What needs to be done: Count the lines below that contain the word "size", treating uppercase and lowercase as different. Reply with the number alone.

Data listing:
========

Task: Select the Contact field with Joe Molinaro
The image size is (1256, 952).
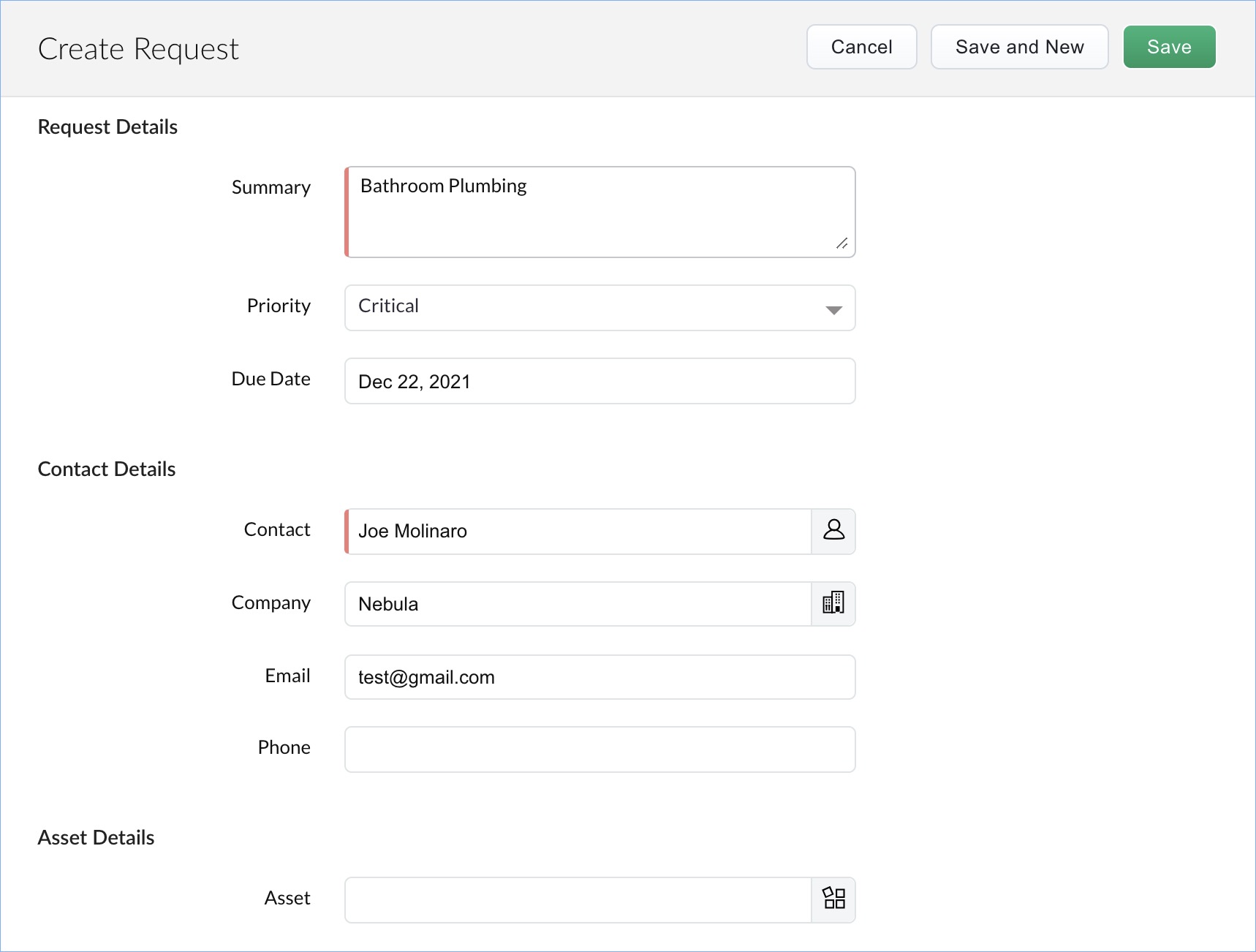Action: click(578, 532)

========

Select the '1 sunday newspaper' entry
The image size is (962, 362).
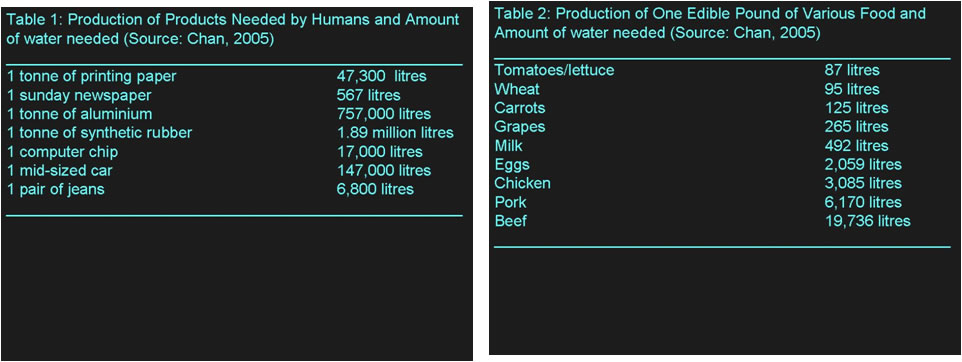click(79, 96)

========

Result: 2